Przegrupowanie Friesa

Przegrupowanie Friesa – reakcja chemiczna, której ulegają estry fenoli podczas ogrzewania w obecności kwasu Lewisa, prowadząca do otrzymania fenolo-ketonów. Nazwa reakcji pochodzi od jej odkrywcy, niemieckiego chemika Karla Theophila Friesa^[1].

Przebieg reakcji

 

Przegrupowanie Friesa następuje w wyniku ogrzewania estru fenolu z kwasem Lewisa. Jako rozpuszczalnik stosuje się najczęściej dwusiarczek węgla. Podczas reakcji grupa acylowa zostaje w całości przeniesiona od fenolowego atomu tlenu w pozycję orto lub para.

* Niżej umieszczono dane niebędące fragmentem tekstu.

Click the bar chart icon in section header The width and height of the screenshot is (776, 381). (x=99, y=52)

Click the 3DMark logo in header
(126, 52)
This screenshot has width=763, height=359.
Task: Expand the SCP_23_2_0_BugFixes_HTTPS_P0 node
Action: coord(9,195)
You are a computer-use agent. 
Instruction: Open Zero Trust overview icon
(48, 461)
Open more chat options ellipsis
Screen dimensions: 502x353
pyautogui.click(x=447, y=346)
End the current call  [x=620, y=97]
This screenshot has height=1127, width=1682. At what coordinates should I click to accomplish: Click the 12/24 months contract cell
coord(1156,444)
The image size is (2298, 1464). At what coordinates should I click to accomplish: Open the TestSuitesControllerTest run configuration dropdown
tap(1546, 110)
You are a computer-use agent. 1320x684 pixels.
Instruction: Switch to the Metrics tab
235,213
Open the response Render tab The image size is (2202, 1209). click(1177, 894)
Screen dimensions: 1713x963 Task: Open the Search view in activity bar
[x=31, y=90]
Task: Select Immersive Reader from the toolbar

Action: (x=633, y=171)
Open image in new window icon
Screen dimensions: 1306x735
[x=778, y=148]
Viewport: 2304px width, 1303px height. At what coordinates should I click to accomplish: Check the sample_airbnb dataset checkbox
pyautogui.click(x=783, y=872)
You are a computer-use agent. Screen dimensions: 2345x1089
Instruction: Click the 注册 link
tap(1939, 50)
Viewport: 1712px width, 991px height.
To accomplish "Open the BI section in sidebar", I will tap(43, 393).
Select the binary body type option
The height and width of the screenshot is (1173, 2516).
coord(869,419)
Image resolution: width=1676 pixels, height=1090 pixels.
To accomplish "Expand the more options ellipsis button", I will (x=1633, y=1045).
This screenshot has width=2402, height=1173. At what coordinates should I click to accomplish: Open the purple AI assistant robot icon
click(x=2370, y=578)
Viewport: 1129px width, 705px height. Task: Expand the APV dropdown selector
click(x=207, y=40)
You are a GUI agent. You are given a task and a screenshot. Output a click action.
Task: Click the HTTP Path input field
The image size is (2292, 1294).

Zwykle w wyniku reakcji otrzymuje się mieszaninę produktów orto i para, które można stosunkowo łatwo rozdzielić dzięki różnicom w lotności z parą wodną – związki orto są lotne z parą wodną, związki para są nielotne^[1].

Mechanizm reakcji

Wprawdzie mechanizm przegrupowania Friesa nie jest dokładnie poznany, najbardziej prawdopodobnie jednym z produktów pośrednich jest karbokation – jon acyliowy RCO⁺, powstający w wyniku ataku kwasu Lewisa. Między atomem tlenu grupy karbonylowej a kwasem Lewisa (np. AlCl₃) wytwarza się wiązanie koordynacyjne. Tlen zyskuje formalny ładunek dodatni, który częściowo przejmuje atom węgla i powoduje polaryzację i osłabienie wiązania między tym atomem węgla a fenolowym atomem tlenu. Ostatecznie następuje przeniesienie kwasu Lewisa na fenolowy atom tlenu i uwolnienie karbokationu acyliowego. Ta nietrwała cząstka atakuje pierścień na tej samej zasadzie, co w acylowaniu metodą Friedla-Craftsa^[1].

 

Przypisy

1. Robert T. Morrison, Robert N. Boyd: Chemia organiczna. T. 1. Warszawa: PWN, 1985, s. 898–899. ISBN 83-01-04166-8.